Leaving spaces at the beginning of next tokens?

Question

Leaving spaces at the beginning of next tokens?

speedcell4 opened this issue 3 months ago · 3 comments

When I use UnicodeScripts to splits chars from different languages,

from tokenizers import pre_tokenizers

pre = pre_tokenizers.UnicodeScripts()

text = "@ this year12223old isn't これから 45 a bad-thing."
print([token for token, _ in pre.pre_tokenize_str(text)])

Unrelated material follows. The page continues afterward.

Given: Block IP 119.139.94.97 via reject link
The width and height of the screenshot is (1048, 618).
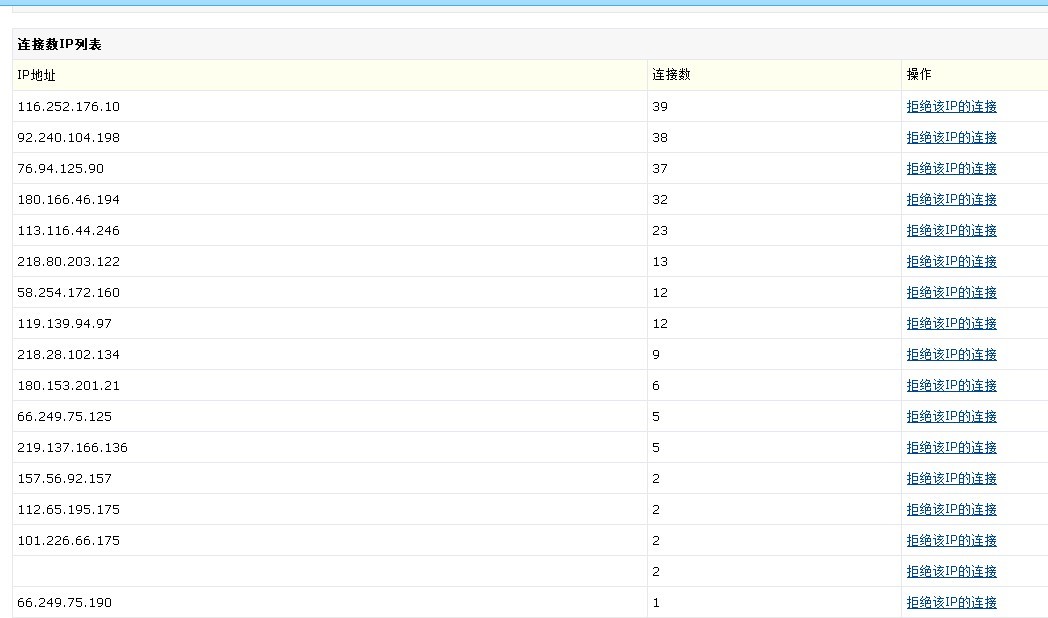Looking at the screenshot, I should point(951,324).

The output is ['@ ', 'this year', '12223', 'old isn', "'", 't ', 'これから ', '45 ', 'a bad', '-', 'thing', '.']. The spaces are left at the end of the previous tokens, such as @[space here], t[space here], これから[space here], and 45[space here].

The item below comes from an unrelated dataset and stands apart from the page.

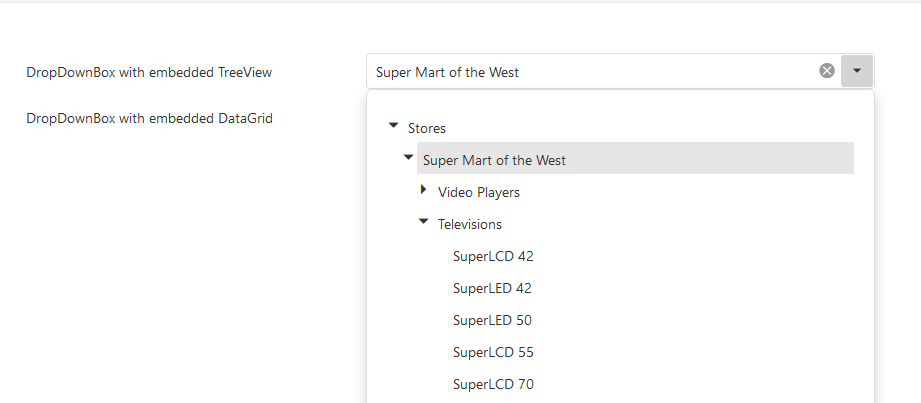The width and height of the screenshot is (921, 403).
Task: Click the 'DropDownBox with embedded TreeView' label
Action: (x=149, y=72)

In addition, if Metaspace follows,

from tokenizers import pre_tokenizers

pre = pre_tokenizers.Sequence([
    pre_tokenizers.UnicodeScripts(),
    pre_tokenizers.Metaspace(prepend_scheme='first'),
])

text = "@ this year12223old isn't これから 45 a bad-thing."
print([token for token, _ in pre.pre_tokenize_str(text)])

this will result in many unnecessary underscores (▁) in the final results, like this ['▁@', '▁', 'this', '▁year', '12223', 'old', '▁isn', "'", 't', '▁', 'これから', '▁', '45', '▁', 'a', '▁bad', '-', 'thing', '.']

My expected output is ['@', '[space here]this year', '12223', 'old isn', "'", 't', '[space here]これから', '[space here]45', '[space here]a bad', '-', 'thing', '.'] and get ['▁@', '▁this', '▁year', '12223', 'old', '▁isn', "'", 't', '▁これから', '▁45', '▁a', '▁bad', '-', 'thing', '.'] in the end.

So, is it possible to leave spaces at the beginning of the next tokens instead of at the ends of the previous tokens?

Answer 1 · 2024-10-11T10:17:03.000Z

The same issue occurs with pre_tokenizers.Digits() and pre_tokenizers.Punctuation().

Answer 2 · 2024-10-14T10:34:57.000Z

I found I don't really need UnicodeScripts, just Digits and Punctuation are fine.
And got it solved by pre_tokenizers.Split(Regex(r' *(([\p{P}\p{S}])|(\d+))'), 'isolated').

Thanks anyway.

Answer 3 · 2024-10-15T14:24:36.000Z

Awesome and sorry I was thinking that Split is what you needed for sure (Metaspace has that embedded) 🤗